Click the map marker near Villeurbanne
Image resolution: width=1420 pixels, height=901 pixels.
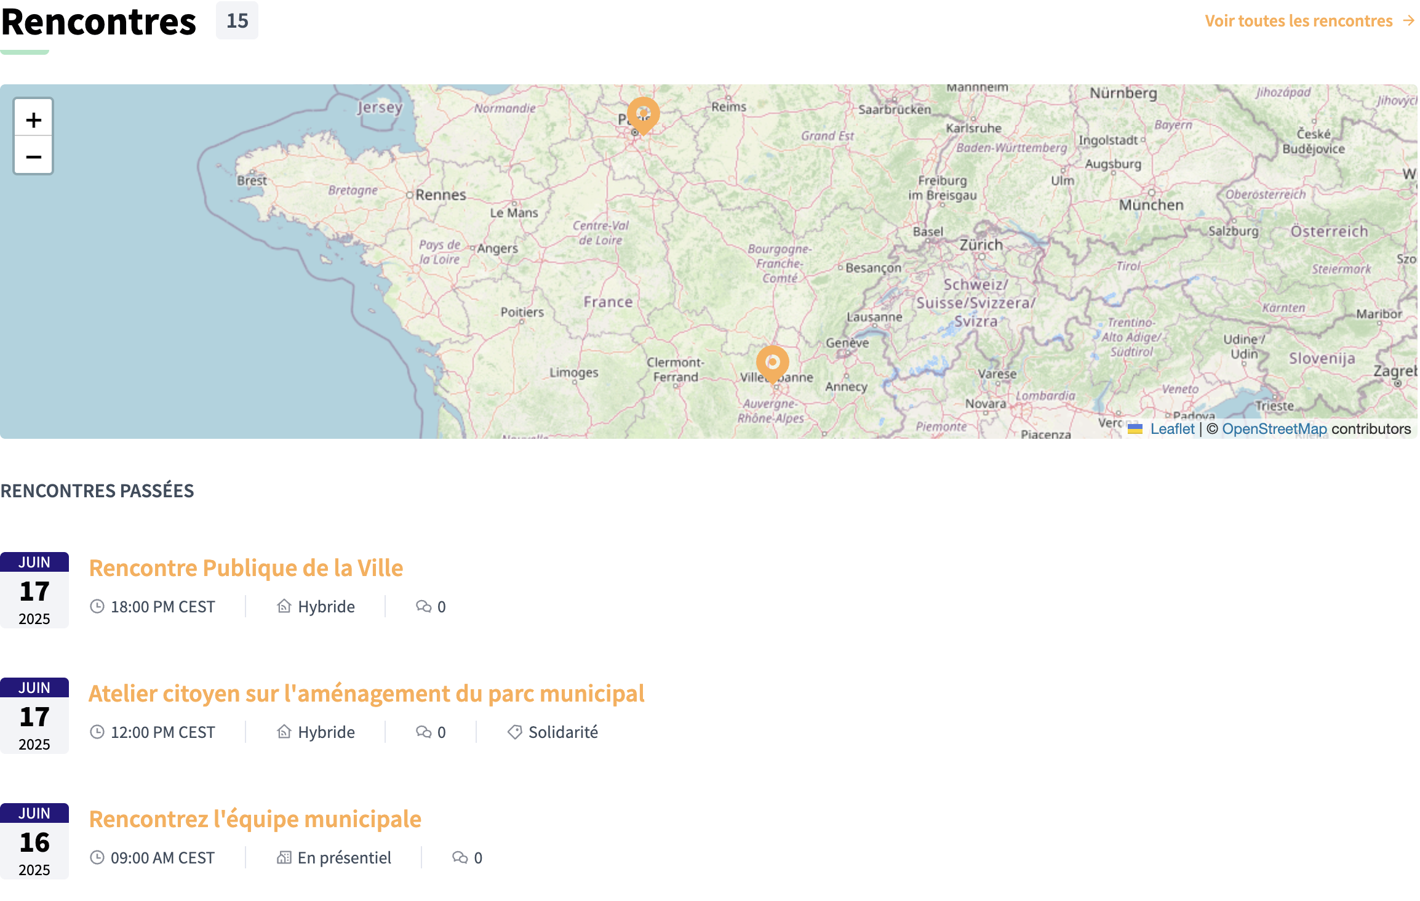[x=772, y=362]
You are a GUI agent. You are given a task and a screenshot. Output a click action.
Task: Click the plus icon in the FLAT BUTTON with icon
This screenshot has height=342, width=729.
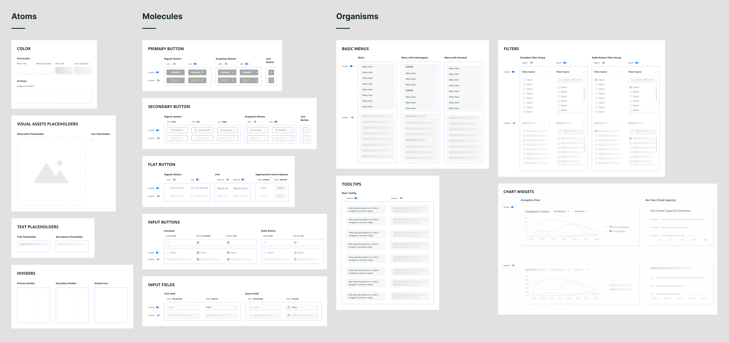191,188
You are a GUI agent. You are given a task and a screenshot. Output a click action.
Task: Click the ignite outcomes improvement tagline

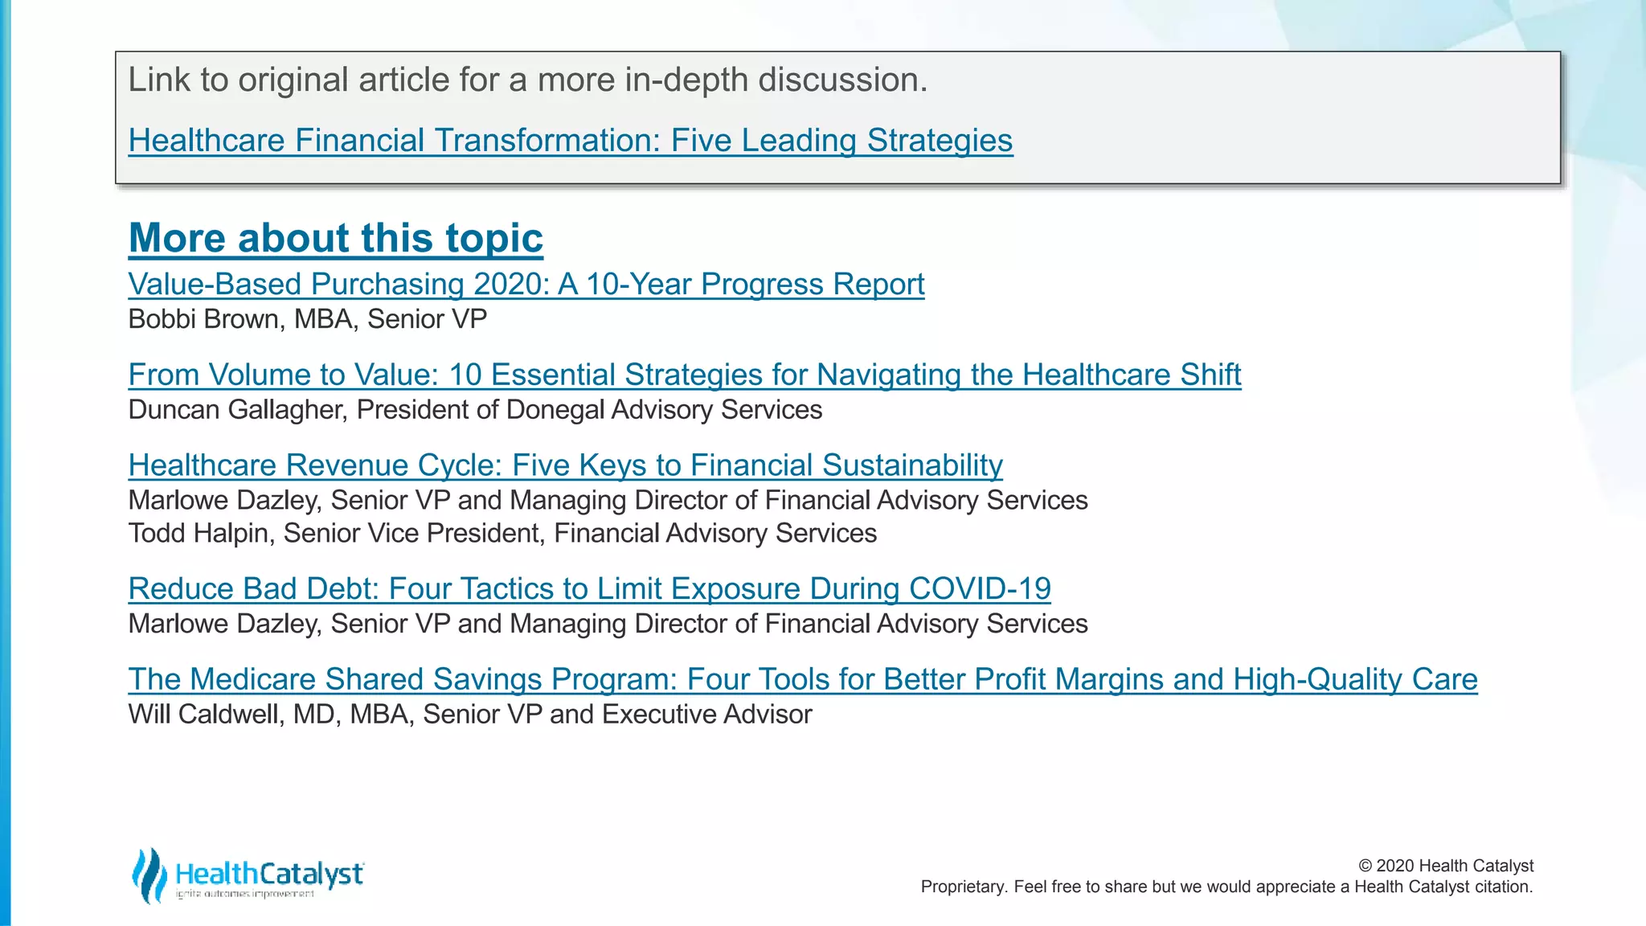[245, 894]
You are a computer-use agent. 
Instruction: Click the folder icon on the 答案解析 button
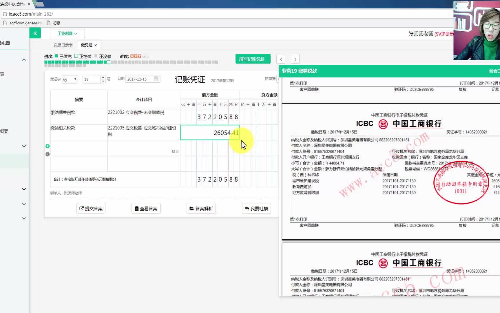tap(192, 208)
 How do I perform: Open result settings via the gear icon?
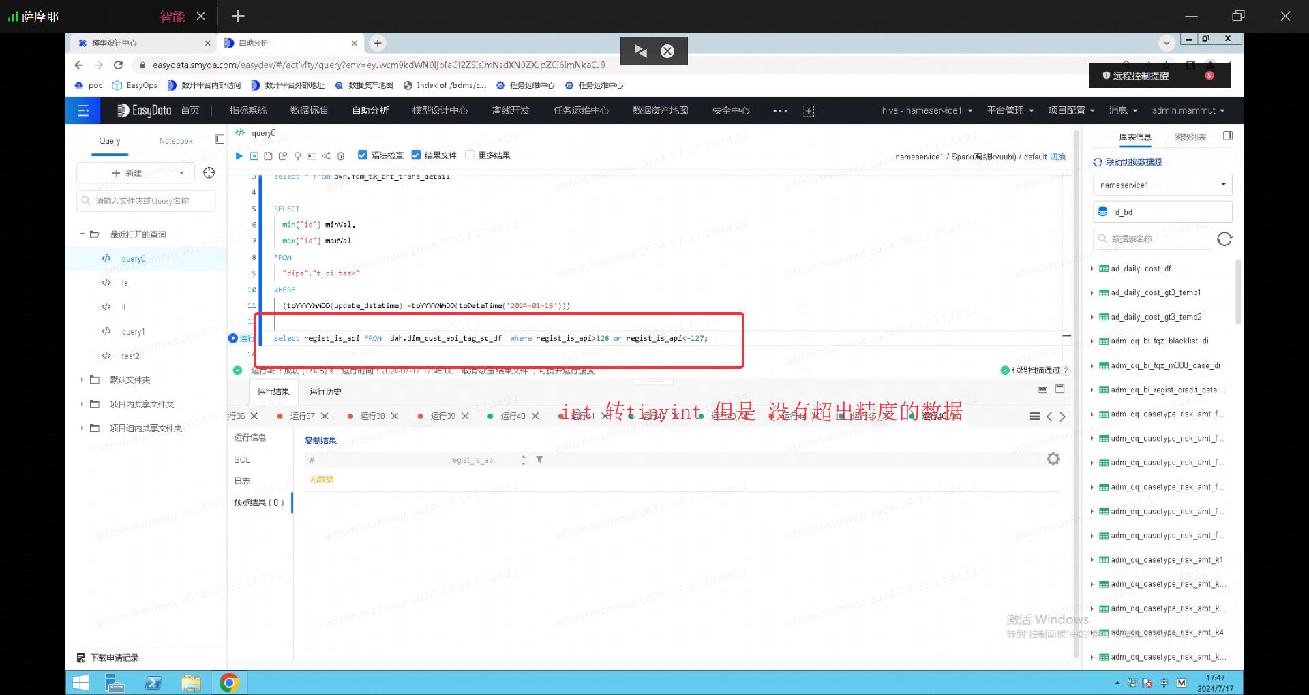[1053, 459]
=====
The problem:
Every line of the listing above is to be repeated exactly, with its pictures left out.

Output:
Click the map marker near Villeurbanne
Image resolution: width=1420 pixels, height=901 pixels.
[x=772, y=362]
You are a GUI agent. You are given a task and a screenshot. Output a click action.
Task: Click the plus icon in the FLAT BUTTON with icon
This screenshot has height=342, width=729.
191,188
You are a GUI agent. You are given a task and a screenshot. Output a click action.
Task: Click the ignite outcomes improvement tagline

[245, 894]
You are a computer-use agent. 
Instruction: Click the folder icon on the 答案解析 button
tap(192, 208)
 How do I perform: Open result settings via the gear icon?
[1053, 459]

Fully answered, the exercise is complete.